• Текстовый отрывок
+---+
И скорее всего, по совету Ф.Б. Фишера и К.А. Триниуса, он «выхлопатывает» себе должность в Восточной Сибири, куда отправляется в 1828 году.

Ни один из биографов Турчанинова, которые к тому же были ботаниками (А.Н. Бекетов, С.Ю. Липшиц, Е.М. Козо–Полянский, Р.В. Камелин и А.К. Сытин), никак не освещают период с 1814 до 1828 года. Но именно в этот период проходило становление Николая Степановича как ботаника–профессионала, как человека. Формировался круг его друзей, в числе которых оказался опальный офицер Н.С. Карелин. Но это уже другая ниточка в бесконечном узоре ботанических арабесок. Очевидно, Турчанинов участвовал в знаменательном событии встречи в Петербурге знаменитого путешественника Александра фон Гумбольдта, который, словно метеор, пронесся по Сибири, оставляя яркий след своего таланта.

КРУГ ДЕВЯТЫЙ. ГУМБОЛЬДТ, КАНКРИН, ТУРЧАНИНОВ

На начало XIX века пришёлся переломный момент в истории России. Молодой Император Александр I решил начать крупные преобразования в стране. Крупные успехи были достигнуты им в сфере образования: во всех уездных городах учредил уездные училища, а в губернских — гимназии; открыты новые университеты в Казани, Харькове и Санкт–Петербурге, а прежде бывшие университеты в Москве, Вильне и Дерпте устроены в лучшем виде. Кроме того, в Санкт–Петербурге и Москве были устроены высшие учебные заведения под названием педагогических институтов для подготовки учетелей в гимназии. Реформировалась и Академия, которая, по принятому в 1803 году регламенту, стала называться Императорской Академией наук. На русском языке стали выходить периодические научные издания «Умозрительные исследования» и «Труды Академии наук». Авторитет Академии в тот момент неуклонно возрастал о чём свидетельствует список её иностранных членов, среди которых имена блистательных писателей и учёных XIX века: А.–М. Ампера, Т.Г. Гексли, И. Гёте, А. Гумбольдта, Ч. Дарвина, Ж. Кювье и многих других.
+---+
• Выдержка из данных
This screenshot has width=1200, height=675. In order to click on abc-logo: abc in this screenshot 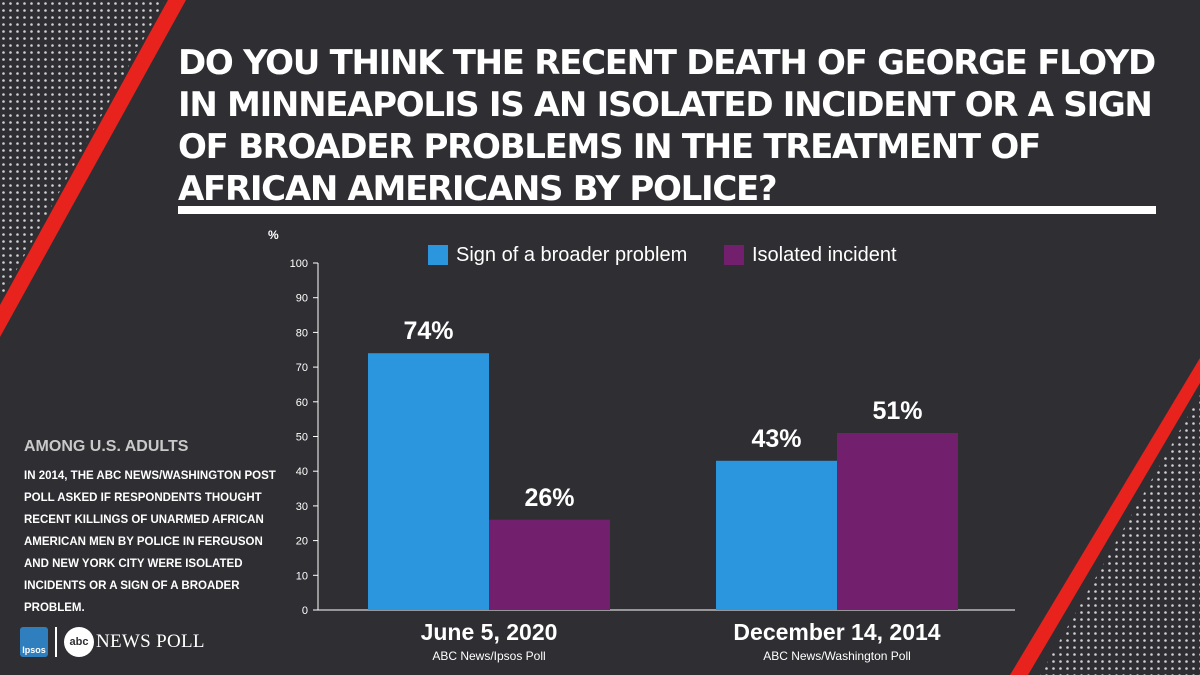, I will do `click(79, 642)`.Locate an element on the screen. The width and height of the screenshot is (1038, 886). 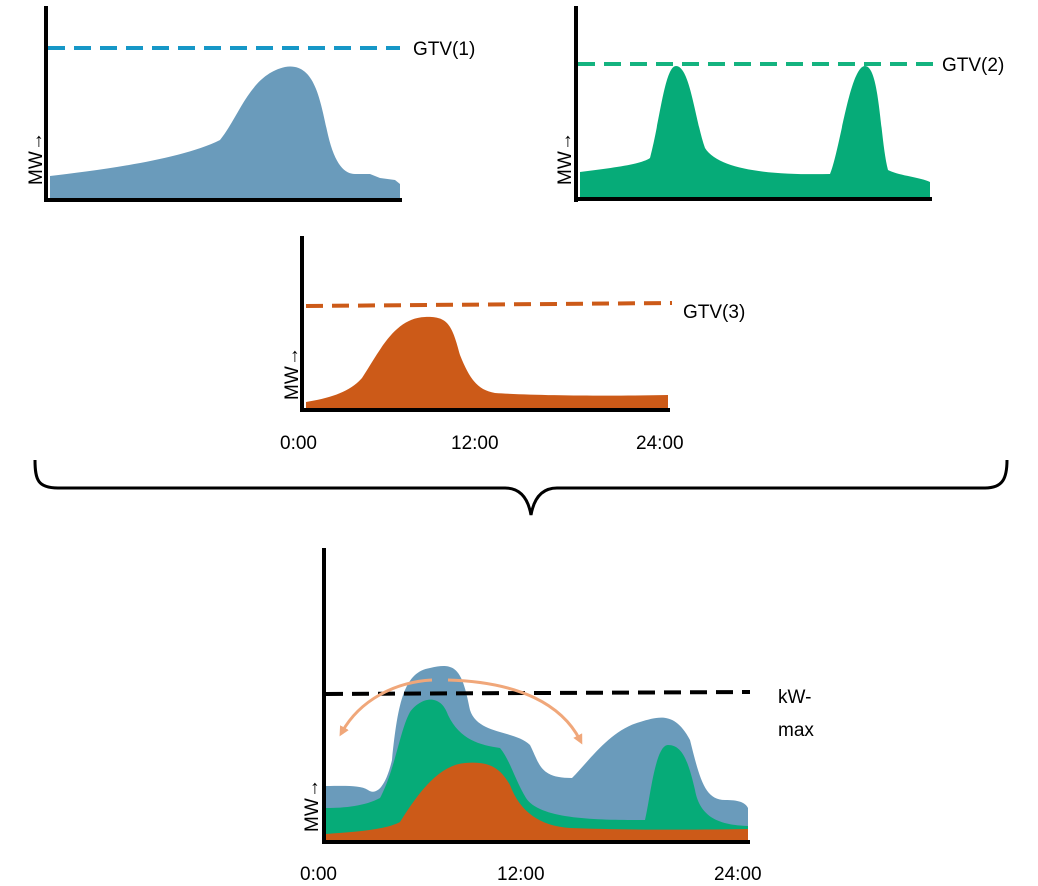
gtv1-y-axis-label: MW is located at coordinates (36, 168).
+---+
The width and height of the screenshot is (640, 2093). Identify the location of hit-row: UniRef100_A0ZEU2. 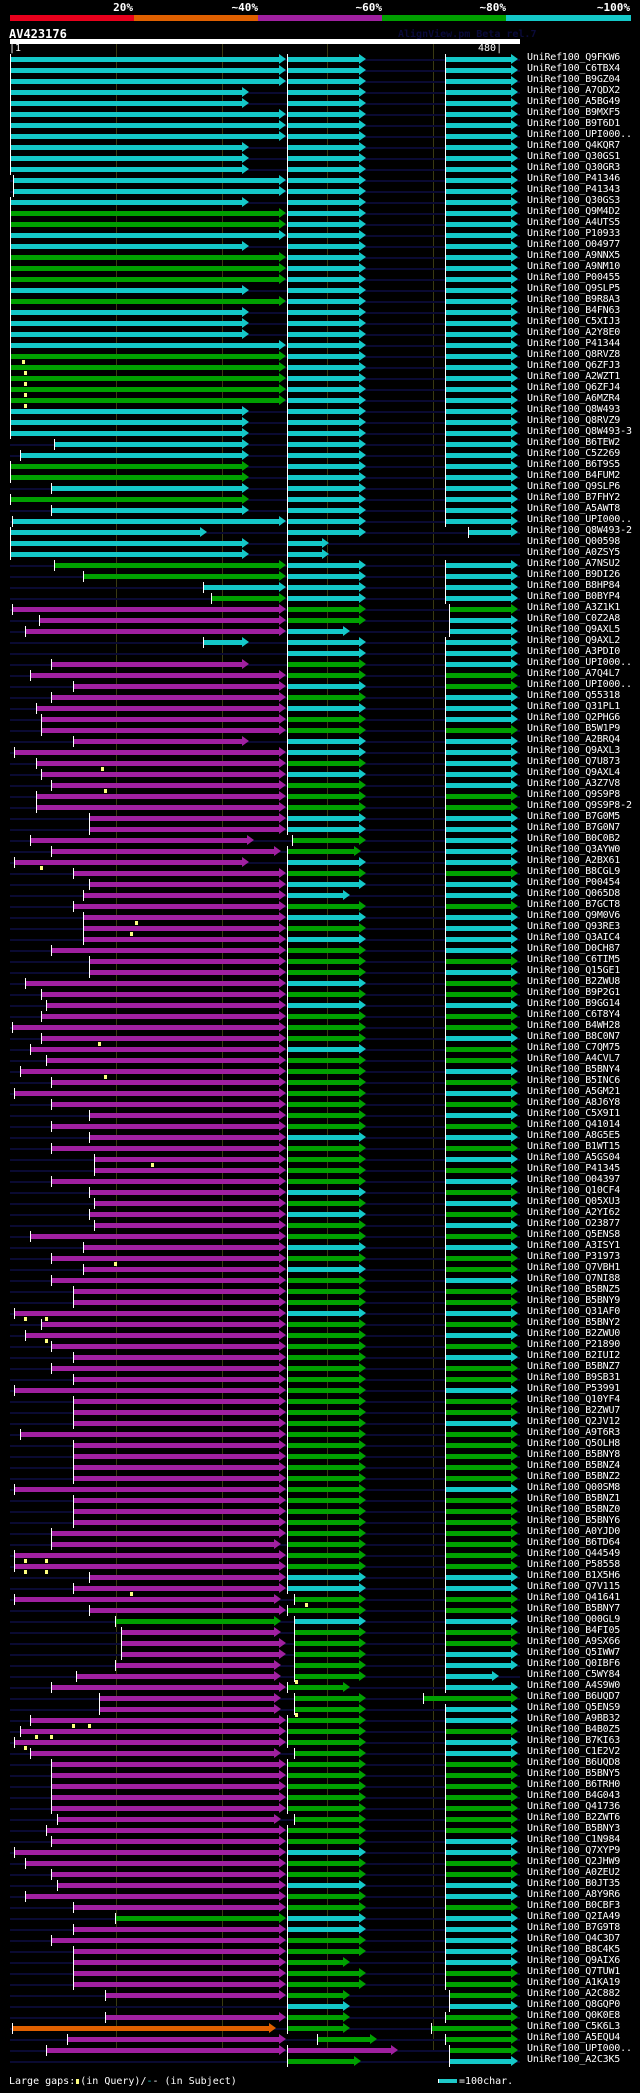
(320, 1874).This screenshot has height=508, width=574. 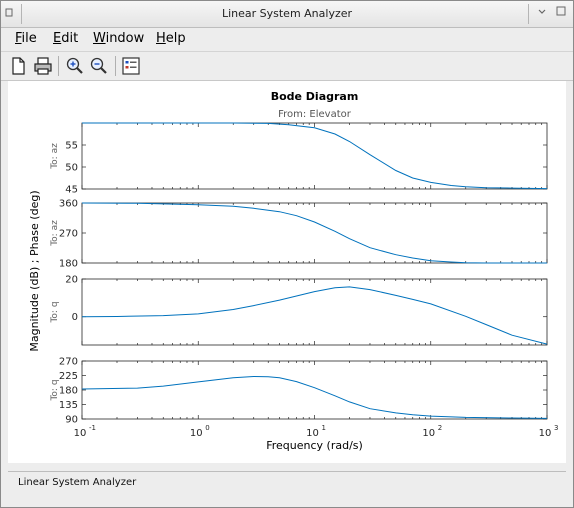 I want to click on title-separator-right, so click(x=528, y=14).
+---+
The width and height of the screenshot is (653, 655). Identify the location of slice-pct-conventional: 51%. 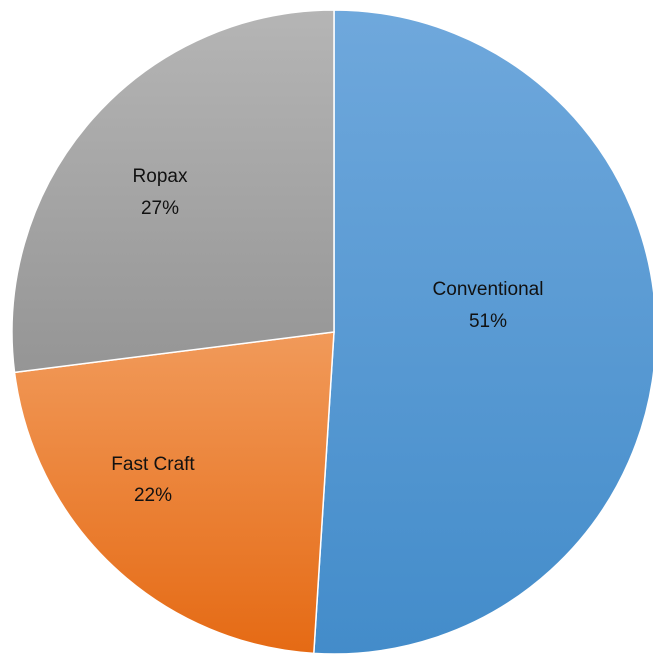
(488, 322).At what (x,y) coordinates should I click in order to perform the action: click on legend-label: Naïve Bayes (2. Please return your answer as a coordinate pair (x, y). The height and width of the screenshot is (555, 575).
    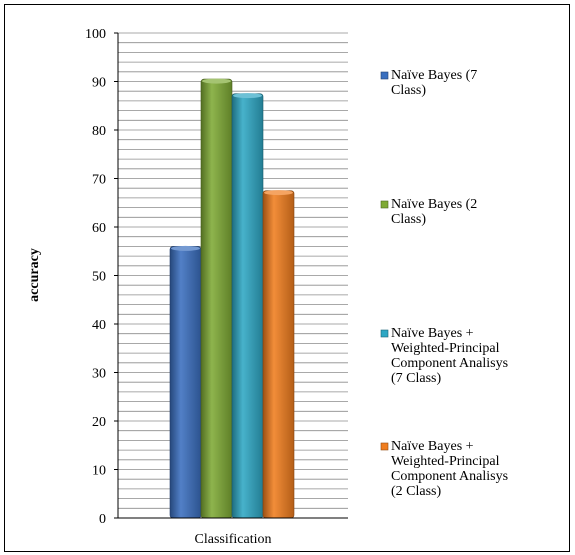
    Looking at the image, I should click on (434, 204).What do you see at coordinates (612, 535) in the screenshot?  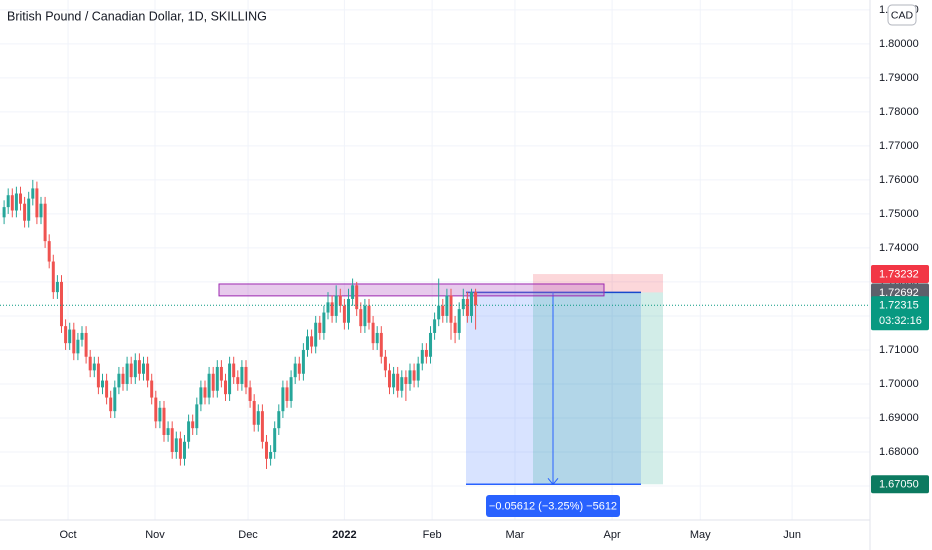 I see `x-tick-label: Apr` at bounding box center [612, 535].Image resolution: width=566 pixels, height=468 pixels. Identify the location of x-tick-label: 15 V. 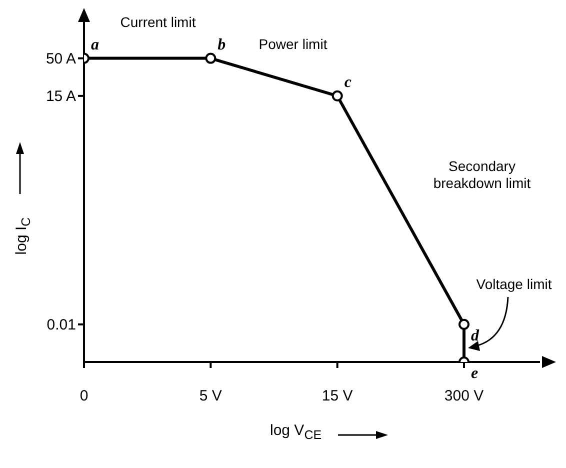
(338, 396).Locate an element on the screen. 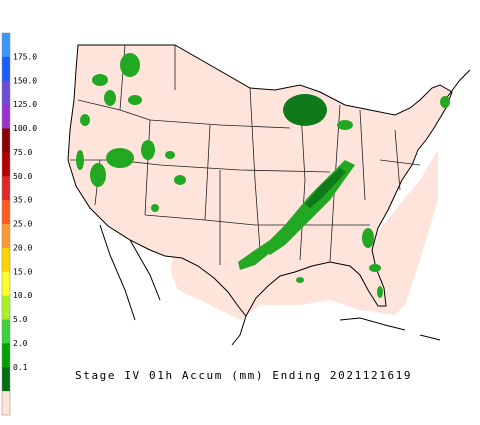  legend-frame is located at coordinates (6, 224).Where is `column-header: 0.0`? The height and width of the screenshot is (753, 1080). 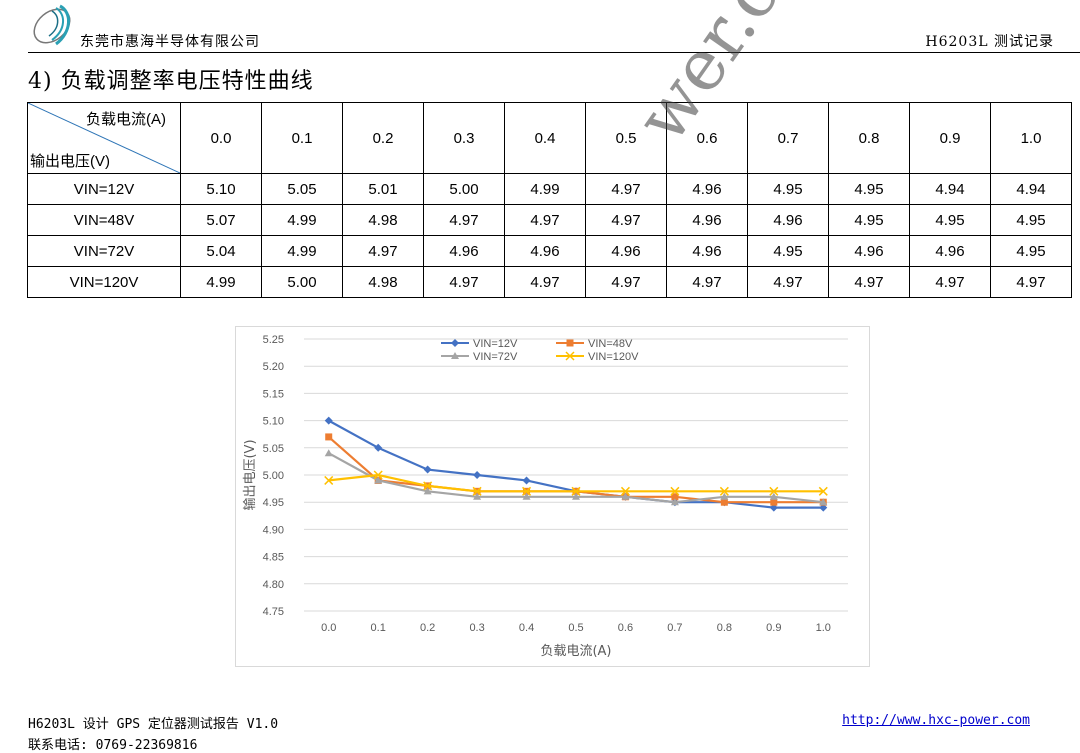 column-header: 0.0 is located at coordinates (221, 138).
+---+
• Условия заданий
[1] Что, согласно отрывку о Турчанинове, свидетельствует о неуклонном росте авторитета Академии в начале XIX века?
[2] Продублируйте часть отрывка о Турчанинове: начните со слов "И скорее всего, по" и остановитесь после слов "след своего таланта.".

• Ответы к заданиям
[1] Об этом свидетельствует список её иностранных членов. В нём стоят имена блистательных писателей и учёных XIX века: А.–М. Ампера, Т.Г. Гексли, И. Гёте, А. Гумбольдта, Ч. Дарвина, Ж. Кювье и многих других.

[2]
И скорее всего, по совету Ф.Б. Фишера и К.А. Триниуса, он «выхлопатывает» себе должность в Восточной Сибири, куда отправляется в 1828 году.

Ни один из биографов Турчанинова, которые к тому же были ботаниками (А.Н. Бекетов, С.Ю. Липшиц, Е.М. Козо–Полянский, Р.В. Камелин и А.К. Сытин), никак не освещают период с 1814 до 1828 года. Но именно в этот период проходило становление Николая Степановича как ботаника–профессионала, как человека. Формировался круг его друзей, в числе которых оказался опальный офицер Н.С. Карелин. Но это уже другая ниточка в бесконечном узоре ботанических арабесок. Очевидно, Турчанинов участвовал в знаменательном событии встречи в Петербурге знаменитого путешественника Александра фон Гумбольдта, который, словно метеор, пронесся по Сибири, оставляя яркий след своего таланта.